> _WORK REQUIRED_
Collect each line of the entries below that contains the word "Open", and copy those lines. Case matters, so count only lines where the capitalization matches.

___ SUPPLIED DATA ___

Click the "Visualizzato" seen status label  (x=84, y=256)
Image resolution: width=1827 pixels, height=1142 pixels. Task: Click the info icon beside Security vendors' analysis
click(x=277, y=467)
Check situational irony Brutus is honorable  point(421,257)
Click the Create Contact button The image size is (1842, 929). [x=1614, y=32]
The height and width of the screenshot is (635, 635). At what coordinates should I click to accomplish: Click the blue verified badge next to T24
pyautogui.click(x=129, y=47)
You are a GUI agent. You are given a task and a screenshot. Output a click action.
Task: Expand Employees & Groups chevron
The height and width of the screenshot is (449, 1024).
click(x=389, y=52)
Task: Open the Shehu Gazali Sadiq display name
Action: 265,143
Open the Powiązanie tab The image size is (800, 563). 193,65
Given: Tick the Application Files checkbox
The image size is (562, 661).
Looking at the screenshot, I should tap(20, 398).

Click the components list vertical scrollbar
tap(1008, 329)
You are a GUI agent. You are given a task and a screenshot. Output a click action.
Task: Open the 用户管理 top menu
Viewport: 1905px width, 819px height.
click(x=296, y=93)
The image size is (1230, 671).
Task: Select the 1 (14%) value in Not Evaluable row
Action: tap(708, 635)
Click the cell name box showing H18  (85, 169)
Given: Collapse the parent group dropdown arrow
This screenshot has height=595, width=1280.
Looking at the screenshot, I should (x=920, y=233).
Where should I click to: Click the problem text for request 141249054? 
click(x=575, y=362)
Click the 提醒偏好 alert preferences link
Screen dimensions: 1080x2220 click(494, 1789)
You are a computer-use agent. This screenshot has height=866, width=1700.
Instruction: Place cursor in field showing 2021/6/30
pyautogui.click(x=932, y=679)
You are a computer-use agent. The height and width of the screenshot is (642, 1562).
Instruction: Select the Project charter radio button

___

> _COMPLETE ANSWER_
Task: Open the Shehu Gazali Sadiq display name
Open the Powiązanie tab The image size is (800, 563). 193,65
Task: Open the 用户管理 top menu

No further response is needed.